El beneficio de nuestro estudio es habernos hecho mejores y más sabios con él.
Michel de Montaigne, Ensayos (“De la educación de los hijos”).
Sabía que iba a ser inevitable hablar de la famosa epidemia que está recorriendo todo el mundo. El coronavirus. Aunque también sabía que era inútil recomendarle nada a Julia: es una mujer inteligente, y sabe lo que debe hacer sin necesidad de que nadie se lo diga. Fue ella misma la que inició la conversación al verme llegar cargado con varias bolsas de comida.
—Eres un exagerado —me dijo sonriendo—. O un inconsciente de esos que van por ahí acaparando toda la comida que pueden. No hay ninguna necesidad.
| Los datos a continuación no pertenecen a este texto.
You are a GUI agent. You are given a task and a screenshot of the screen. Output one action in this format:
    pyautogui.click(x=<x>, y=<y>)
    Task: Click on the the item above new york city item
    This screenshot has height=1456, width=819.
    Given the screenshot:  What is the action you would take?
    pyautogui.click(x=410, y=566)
—No he acaparado todo cuanto he podido. He cogido lo indispensable pensado que soy yo quien podía caer enfermo. Y entonces te quedabas tú a la pata coja.
—Te hubieras quedado cojo tú, porque yo no hubiera podido ir a verte. Y no tienes a nadie más. Mi hijo está lejos.
—Sí. Tienes razón. No tengo a nadie. Formo parte del ejército de los solitarios.
Una cosa es tener sentido del humor, reírse un poco, y otra muy distinta el continuo goteo de sandeces y memeces.
—Yo también. Pero para estas cosas, compras y demás, hay un par de personas en la finca que se preocupan por mí. De hecho ya han venido varias veces a preguntarme si necesitaba algo.
—Está claro que estas circunstancias siempre sacan lo mejor y lo peor de la humanidad.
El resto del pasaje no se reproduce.